## [Data lines]
----------

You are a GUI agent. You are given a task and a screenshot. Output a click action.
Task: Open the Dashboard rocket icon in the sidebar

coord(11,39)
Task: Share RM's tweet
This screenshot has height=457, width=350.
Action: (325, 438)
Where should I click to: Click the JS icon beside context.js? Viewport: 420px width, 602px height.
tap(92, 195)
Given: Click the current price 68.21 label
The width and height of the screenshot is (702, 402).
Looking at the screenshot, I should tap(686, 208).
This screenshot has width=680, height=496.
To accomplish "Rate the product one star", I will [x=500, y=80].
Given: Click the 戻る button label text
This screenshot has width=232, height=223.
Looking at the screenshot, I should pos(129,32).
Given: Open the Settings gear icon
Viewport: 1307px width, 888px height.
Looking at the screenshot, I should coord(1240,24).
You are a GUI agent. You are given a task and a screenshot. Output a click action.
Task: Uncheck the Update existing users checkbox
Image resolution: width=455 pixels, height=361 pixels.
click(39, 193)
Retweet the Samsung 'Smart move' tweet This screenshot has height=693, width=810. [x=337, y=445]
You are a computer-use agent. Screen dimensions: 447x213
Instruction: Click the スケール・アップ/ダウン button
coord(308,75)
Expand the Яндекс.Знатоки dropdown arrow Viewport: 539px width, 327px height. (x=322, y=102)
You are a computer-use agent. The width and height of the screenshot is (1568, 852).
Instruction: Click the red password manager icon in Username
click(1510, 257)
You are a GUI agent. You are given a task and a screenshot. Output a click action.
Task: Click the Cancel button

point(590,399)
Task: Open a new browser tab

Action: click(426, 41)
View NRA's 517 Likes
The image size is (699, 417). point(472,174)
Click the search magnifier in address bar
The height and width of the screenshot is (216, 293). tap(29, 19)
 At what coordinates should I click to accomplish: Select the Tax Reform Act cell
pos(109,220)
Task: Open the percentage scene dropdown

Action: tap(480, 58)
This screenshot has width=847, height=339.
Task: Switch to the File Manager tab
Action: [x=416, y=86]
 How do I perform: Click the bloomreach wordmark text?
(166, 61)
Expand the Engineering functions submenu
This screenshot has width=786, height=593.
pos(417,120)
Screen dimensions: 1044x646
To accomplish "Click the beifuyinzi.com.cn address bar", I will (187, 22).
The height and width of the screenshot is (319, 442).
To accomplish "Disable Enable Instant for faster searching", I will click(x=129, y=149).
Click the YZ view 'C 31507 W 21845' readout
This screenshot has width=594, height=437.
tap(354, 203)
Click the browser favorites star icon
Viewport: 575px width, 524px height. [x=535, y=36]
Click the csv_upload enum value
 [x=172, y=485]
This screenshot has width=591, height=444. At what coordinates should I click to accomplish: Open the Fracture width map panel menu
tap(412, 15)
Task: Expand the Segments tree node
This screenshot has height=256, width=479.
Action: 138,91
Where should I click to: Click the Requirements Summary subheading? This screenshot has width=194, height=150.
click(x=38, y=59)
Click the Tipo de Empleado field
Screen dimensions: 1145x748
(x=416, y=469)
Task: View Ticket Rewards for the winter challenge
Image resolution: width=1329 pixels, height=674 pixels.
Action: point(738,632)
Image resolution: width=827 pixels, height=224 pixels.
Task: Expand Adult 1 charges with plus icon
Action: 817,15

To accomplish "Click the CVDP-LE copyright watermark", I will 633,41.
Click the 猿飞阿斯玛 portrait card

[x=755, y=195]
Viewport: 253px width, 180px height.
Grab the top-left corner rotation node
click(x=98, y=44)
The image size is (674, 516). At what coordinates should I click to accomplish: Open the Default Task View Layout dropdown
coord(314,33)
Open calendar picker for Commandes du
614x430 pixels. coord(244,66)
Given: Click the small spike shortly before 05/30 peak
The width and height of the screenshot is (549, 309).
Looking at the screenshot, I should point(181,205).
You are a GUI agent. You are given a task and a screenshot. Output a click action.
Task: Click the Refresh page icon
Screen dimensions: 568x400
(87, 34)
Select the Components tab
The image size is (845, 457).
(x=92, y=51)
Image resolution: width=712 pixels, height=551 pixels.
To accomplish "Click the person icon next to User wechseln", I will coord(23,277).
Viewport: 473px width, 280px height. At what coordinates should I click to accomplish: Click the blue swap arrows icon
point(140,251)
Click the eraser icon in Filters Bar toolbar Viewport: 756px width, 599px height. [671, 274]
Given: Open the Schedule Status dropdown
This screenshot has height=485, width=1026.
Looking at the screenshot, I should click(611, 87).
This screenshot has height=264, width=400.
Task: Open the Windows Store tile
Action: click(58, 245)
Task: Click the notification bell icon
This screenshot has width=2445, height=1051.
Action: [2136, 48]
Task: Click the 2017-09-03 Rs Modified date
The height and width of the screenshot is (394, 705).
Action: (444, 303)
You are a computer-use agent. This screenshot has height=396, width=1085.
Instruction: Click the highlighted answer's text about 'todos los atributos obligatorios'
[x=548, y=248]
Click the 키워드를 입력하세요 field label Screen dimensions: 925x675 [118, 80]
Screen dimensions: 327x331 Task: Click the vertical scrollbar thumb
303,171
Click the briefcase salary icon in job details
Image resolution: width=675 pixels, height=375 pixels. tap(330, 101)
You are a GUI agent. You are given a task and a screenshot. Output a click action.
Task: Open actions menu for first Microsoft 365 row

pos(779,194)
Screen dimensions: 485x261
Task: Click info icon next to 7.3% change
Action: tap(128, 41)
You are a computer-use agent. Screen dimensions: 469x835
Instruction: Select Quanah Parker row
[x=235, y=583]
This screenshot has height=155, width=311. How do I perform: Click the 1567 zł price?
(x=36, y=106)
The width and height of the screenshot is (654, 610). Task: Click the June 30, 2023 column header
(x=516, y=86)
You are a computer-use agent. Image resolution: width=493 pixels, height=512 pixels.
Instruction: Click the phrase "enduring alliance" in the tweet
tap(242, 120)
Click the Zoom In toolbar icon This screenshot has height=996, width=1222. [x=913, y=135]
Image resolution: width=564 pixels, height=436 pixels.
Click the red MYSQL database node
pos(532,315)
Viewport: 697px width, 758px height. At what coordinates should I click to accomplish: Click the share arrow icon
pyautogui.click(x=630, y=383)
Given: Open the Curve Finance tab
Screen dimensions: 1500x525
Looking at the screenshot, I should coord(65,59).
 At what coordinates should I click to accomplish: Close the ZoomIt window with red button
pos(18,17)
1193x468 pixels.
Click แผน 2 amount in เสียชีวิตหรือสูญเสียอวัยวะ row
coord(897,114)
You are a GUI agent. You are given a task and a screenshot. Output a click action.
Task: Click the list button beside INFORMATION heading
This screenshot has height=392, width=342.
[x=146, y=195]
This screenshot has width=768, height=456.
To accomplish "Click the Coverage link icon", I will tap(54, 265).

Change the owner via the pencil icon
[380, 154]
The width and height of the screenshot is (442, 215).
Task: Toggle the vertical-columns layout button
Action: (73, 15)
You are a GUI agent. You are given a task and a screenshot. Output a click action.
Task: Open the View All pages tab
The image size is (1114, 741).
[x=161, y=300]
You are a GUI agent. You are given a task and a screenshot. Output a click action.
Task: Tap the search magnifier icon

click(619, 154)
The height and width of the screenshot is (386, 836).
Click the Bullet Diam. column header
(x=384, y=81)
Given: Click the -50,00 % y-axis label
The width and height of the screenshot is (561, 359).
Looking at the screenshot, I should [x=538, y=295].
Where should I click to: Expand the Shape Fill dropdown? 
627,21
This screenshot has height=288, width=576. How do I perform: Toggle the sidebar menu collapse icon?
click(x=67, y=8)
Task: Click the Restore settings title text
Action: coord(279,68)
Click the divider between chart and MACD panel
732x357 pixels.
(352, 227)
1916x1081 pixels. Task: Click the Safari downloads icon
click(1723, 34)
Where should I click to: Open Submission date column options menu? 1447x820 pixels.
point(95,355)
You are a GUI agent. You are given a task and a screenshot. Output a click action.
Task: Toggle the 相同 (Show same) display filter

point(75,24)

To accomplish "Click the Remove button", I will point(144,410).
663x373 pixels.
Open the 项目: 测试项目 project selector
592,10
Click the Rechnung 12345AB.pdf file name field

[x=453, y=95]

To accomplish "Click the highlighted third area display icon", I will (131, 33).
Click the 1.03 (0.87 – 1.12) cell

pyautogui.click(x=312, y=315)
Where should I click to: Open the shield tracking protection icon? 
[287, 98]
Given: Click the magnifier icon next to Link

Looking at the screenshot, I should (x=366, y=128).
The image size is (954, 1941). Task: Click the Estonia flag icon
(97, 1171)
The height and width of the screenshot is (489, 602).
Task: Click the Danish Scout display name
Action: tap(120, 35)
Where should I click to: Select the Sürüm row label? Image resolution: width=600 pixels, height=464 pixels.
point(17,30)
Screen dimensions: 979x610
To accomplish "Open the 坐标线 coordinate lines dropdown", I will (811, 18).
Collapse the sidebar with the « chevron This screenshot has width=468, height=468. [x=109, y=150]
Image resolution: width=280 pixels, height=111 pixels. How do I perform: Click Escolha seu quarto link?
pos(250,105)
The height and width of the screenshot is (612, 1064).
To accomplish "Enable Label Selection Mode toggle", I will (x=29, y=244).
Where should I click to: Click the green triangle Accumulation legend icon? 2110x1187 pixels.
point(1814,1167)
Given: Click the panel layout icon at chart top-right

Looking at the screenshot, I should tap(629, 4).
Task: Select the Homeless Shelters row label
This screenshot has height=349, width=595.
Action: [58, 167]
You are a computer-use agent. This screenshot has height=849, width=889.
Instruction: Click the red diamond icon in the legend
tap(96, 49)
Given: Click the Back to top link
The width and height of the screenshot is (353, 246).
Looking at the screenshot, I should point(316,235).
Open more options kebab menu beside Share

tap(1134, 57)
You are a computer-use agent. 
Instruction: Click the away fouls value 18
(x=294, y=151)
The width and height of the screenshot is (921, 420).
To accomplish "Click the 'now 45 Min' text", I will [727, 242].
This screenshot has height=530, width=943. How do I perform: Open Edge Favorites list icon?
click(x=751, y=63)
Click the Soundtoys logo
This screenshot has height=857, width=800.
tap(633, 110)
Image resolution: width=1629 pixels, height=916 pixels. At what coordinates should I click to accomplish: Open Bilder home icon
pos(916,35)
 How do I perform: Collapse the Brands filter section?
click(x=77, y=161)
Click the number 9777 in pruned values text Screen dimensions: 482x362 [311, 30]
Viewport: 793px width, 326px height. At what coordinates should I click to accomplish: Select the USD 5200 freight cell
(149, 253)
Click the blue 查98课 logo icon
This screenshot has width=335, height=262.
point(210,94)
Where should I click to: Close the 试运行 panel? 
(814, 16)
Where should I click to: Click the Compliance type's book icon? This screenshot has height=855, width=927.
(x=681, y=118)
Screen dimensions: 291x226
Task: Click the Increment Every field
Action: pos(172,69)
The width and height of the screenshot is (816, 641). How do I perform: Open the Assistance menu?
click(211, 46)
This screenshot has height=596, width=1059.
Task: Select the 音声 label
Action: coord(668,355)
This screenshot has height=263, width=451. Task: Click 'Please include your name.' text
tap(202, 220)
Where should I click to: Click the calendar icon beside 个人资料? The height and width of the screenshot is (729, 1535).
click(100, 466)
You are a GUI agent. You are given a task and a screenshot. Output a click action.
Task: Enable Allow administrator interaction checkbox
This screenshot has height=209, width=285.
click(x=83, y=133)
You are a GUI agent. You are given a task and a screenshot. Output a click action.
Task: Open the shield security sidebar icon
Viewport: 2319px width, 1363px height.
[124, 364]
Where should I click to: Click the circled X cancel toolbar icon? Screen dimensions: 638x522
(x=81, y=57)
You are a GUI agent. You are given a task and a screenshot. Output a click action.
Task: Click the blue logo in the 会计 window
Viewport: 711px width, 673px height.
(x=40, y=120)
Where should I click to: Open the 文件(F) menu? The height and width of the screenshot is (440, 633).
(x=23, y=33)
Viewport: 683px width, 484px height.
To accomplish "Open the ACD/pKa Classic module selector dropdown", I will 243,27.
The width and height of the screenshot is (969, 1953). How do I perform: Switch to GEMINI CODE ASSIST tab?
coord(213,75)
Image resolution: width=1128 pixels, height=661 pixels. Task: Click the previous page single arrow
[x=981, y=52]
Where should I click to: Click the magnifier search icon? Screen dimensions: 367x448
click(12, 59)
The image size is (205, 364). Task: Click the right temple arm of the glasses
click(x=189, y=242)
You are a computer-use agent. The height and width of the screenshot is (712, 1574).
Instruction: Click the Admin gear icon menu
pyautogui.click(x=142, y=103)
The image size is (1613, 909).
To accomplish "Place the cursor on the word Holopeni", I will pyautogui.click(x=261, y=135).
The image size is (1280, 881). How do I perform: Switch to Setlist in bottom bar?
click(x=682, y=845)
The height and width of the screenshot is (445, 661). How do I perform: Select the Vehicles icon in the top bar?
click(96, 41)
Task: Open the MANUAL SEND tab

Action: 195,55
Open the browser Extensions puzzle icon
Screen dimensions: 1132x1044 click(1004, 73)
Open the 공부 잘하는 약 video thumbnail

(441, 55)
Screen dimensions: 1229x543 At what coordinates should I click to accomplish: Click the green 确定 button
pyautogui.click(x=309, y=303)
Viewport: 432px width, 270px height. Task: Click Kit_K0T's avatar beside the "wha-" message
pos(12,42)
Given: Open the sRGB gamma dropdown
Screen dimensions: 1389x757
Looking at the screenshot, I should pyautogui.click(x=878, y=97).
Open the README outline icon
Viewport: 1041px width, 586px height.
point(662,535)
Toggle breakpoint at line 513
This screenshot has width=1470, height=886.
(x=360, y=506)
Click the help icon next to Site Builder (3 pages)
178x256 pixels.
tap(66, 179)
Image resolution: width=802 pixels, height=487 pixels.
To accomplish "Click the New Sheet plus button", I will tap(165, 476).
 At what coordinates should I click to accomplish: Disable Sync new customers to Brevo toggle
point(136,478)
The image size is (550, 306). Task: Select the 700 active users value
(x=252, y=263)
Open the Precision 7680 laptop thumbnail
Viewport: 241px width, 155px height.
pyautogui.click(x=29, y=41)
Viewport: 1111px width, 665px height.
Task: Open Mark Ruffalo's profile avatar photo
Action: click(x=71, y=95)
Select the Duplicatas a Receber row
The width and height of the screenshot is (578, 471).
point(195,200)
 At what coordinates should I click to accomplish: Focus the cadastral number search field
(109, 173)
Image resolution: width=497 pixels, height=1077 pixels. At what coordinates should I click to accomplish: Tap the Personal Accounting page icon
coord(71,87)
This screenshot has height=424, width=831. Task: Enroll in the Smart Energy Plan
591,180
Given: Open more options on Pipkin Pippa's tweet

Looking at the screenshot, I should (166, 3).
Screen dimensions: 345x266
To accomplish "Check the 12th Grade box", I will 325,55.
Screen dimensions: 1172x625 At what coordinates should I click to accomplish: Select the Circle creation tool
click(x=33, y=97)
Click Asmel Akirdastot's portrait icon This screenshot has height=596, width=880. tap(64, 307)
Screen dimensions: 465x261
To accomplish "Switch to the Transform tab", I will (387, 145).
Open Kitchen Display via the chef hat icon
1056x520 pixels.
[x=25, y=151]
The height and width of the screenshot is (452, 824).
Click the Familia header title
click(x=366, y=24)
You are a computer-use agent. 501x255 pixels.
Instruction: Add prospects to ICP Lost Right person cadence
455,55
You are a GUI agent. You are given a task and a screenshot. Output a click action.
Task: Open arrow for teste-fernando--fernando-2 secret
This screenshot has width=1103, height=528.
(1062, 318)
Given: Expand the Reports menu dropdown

----------

## [Exercise]
Render the material starting at the line containing "Image resolution: width=564" and ending at the line containing "will tap(54, 265)." as a numbered list, omitting any blank lines.

## [Complete answer]
1. Image resolution: width=564 pixels, height=436 pixels.
2. Click the red MYSQL database node
3. pos(532,315)
4. Viewport: 697px width, 758px height. At what coordinates should I click to accomplish: Click the share arrow icon
5. pyautogui.click(x=630, y=383)
6. Given: Open the Curve Finance tab
7. Screen dimensions: 1500x525
8. Looking at the screenshot, I should coord(65,59).
9.  At what coordinates should I click to accomplish: Close the ZoomIt window with red button
10. pos(18,17)
11. 1193x468 pixels.
12. Click แผน 2 amount in เสียชีวิตหรือสูญเสียอวัยวะ row
13. coord(897,114)
14. You are a GUI agent. You are given a task and a screenshot. Output a click action.
15. Task: Click the list button beside INFORMATION heading
16. This screenshot has height=392, width=342.
17. [x=146, y=195]
18. This screenshot has width=768, height=456.
19. To accomplish "Click the Coverage link icon", I will tap(54, 265).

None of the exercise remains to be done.